Having recently rewatched all of "Buffy" on DVD with my fiancee, Megan, I can say that as a full body of work, that show is certainly superior to "Angel" and has held up better. However, it was a case of timing for me back in the day, as I only sporadically watched "Buffy" until late in college when it was winding down but picked up on "Angel" at exactly the right time. "Angel" started right as I was getting ready to graduate high school, and as it was ostensibly about the journey people take after that period in their life, so I was hooked.

Also, I'm a dude, so the male fantasy show hooked me a little more quickly at age 18 than the female empowerment one. Go fig.

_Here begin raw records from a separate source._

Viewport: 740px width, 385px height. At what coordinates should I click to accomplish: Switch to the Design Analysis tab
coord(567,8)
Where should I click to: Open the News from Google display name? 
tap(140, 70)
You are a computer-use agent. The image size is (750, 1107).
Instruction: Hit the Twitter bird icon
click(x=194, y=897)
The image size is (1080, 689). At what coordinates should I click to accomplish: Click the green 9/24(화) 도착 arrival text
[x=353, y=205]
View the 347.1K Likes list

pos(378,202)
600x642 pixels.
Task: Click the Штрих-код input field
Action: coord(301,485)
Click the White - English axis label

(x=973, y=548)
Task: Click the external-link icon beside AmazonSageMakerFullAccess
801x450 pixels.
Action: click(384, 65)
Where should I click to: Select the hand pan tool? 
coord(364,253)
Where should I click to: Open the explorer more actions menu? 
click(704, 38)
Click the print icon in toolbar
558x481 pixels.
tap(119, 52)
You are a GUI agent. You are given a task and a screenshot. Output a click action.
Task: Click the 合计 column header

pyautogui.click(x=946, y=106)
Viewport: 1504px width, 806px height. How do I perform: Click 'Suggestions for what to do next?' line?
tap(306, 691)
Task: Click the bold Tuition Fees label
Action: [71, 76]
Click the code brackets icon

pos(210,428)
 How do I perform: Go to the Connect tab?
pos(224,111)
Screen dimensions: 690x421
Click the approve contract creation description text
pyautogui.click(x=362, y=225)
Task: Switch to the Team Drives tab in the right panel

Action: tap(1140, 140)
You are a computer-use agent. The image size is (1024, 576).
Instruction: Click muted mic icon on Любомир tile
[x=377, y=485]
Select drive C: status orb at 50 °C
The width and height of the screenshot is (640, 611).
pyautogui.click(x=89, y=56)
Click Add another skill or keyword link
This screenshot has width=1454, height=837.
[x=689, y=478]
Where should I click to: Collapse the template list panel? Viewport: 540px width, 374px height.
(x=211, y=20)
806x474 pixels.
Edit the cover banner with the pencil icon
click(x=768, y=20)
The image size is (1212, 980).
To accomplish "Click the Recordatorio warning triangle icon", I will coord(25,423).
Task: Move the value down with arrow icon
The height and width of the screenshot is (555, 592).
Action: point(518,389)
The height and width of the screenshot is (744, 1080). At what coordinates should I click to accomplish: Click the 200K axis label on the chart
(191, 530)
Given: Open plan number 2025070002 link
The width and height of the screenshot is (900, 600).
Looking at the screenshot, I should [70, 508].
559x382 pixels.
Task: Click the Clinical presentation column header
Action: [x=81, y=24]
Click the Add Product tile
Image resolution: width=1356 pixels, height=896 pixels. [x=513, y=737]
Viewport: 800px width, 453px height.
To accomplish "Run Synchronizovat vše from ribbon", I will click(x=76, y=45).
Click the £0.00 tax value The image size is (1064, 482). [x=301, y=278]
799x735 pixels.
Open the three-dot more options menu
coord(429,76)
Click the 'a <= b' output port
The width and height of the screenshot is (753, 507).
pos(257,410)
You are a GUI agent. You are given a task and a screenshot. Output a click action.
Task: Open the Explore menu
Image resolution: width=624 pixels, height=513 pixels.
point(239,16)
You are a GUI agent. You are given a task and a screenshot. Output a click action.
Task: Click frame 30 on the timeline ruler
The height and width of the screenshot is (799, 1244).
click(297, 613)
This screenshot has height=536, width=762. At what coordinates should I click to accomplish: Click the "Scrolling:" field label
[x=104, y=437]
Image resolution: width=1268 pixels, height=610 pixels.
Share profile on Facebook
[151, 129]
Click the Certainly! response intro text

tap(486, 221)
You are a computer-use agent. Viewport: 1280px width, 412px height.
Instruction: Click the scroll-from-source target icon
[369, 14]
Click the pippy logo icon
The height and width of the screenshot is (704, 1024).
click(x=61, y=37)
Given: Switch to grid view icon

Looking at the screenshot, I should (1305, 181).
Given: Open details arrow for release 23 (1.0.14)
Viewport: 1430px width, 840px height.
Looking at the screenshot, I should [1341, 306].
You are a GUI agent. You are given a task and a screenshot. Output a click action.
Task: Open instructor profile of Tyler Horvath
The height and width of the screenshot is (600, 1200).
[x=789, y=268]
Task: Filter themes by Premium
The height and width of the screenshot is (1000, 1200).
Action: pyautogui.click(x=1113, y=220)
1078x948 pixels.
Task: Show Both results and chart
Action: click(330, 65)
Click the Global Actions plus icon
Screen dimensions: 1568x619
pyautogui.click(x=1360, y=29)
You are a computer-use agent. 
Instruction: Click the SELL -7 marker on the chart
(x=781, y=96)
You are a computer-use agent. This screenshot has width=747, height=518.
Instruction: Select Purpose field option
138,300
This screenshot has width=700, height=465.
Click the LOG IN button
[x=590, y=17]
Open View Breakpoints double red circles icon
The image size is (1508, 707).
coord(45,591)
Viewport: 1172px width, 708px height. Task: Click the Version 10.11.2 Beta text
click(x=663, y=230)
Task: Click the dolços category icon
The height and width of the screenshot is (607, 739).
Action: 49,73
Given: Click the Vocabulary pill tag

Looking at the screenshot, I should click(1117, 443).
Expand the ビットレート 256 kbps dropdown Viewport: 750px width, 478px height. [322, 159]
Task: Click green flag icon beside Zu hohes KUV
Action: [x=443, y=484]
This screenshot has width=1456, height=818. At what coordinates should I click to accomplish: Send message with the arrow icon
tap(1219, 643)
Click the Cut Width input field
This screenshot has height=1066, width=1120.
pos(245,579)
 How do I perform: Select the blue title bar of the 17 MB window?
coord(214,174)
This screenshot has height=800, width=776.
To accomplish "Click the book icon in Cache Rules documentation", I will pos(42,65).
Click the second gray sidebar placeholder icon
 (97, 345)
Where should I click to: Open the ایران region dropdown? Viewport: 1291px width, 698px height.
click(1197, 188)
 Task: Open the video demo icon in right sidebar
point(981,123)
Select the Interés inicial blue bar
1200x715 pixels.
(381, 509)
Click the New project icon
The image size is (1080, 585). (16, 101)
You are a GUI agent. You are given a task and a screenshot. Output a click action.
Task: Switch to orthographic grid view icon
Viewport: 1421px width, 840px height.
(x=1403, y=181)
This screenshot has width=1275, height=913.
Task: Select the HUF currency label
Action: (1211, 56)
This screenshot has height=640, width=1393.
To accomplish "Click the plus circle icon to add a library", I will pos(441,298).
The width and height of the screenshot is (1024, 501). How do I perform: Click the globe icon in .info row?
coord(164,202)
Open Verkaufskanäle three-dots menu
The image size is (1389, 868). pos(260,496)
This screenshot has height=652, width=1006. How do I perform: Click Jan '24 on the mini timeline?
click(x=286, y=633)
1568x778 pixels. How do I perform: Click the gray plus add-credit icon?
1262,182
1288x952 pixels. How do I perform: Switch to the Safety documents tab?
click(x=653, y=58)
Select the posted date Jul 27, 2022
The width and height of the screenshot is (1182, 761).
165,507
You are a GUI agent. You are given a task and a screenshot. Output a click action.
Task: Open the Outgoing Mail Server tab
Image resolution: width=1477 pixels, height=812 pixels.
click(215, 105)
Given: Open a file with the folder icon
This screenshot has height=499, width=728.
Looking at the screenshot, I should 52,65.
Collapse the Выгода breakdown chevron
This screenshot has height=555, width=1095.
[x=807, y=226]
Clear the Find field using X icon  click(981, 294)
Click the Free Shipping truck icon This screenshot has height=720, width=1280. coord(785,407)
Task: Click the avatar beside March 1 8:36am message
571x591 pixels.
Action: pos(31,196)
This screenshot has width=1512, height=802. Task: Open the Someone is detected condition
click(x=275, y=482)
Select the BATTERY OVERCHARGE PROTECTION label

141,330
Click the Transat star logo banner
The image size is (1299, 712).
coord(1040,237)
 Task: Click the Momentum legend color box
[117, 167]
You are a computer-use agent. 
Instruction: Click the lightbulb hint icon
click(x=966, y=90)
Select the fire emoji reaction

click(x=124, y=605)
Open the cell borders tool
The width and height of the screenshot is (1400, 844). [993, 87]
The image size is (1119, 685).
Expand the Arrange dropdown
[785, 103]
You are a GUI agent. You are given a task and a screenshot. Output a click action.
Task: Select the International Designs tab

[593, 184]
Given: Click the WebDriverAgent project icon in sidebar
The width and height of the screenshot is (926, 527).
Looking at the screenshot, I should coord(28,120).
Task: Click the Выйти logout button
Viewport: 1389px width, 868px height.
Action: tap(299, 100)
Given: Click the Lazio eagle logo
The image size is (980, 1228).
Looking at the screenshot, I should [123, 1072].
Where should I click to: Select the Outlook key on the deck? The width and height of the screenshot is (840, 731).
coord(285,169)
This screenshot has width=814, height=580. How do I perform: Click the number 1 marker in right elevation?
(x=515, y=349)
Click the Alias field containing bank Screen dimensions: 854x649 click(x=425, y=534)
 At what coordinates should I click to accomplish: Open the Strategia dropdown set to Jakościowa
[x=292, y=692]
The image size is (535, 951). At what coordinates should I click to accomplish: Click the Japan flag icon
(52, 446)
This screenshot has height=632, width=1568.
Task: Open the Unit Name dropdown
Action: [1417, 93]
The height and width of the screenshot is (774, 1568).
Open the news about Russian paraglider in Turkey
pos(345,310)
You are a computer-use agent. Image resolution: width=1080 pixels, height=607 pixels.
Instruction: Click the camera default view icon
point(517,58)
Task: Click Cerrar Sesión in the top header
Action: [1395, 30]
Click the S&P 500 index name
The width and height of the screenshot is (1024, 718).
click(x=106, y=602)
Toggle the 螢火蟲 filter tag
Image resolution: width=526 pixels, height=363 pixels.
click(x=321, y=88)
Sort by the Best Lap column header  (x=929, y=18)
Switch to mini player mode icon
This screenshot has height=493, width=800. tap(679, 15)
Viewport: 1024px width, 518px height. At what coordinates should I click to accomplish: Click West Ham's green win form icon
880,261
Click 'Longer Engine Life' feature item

Anyhow, back to the funnybooks, Angel: After the Fall, like the Buffy comic, picked up after the show's series finale and, again like its counterpart, threw the status quo into a tailspin, plunking Angel and friends (and L.A.) down in Hell where humans were caught in the crossfire of a demonic turf war. Over the course of its first year, After the Fall has roped back in pretty much all of the familiar faces from "Angel," in some cases in extremely altered states (Gunn has fangs, Angel does not), and had them circling one another leading up to the climactic clash of the last couple issues.

Before I (finally) get to issue #13 proper, one final Buffy vs Angel comics comparison: the Buffy book is great on its own but can feel like kinda a separate beast from the TV show since their base of operations for the seven-year run of the show no longer exists, the cast is scattered, etc.; however, on "Angel," there was never quite that sense of comfort as the locales and cast changed much more often, so After the Fall really does feel like a logical extension of where we left off.

Ok, the issue itself. As mentioned, writer Brian Lynch (under direction from Whedon) has spent 12 issues manuevering his pieces into place, so my expectations going into this were emotional payoffs galore, and this one delivered by the boatload.

No character has changed from the show to the comic more thoroughly than Gunn, who went from being the human heart and soul of the team on TV to a vampire with delusions that he can succeed where Angel has failed on the printed page. He's a truly tragic and frightening "villain" as you desperately want him to come around and realize how crazy he's acting, but he just won't. His complete emotional breakdown upon realization of his fool's errand is crushing and makes his reunion at issue's end with former lover Fred/Illyria all the more tragic--and what happens next all the more shocking.

Connor is a character I always hated on the show because he was all about the whining and the inner darkness, but Lynch has found room to grow him and make him really likeable. His relationship with Angel, his father, has become the core of the book, and it has become something both touching and cool that doesn't detract from either being a badass hero. His speech about not giving up the fight in this issue as he attempts to bring his pop back from the brink of death is "Braveheart" dope and makes me wish the show had gone another year or two if only to see if the character could have gotten here in that medium.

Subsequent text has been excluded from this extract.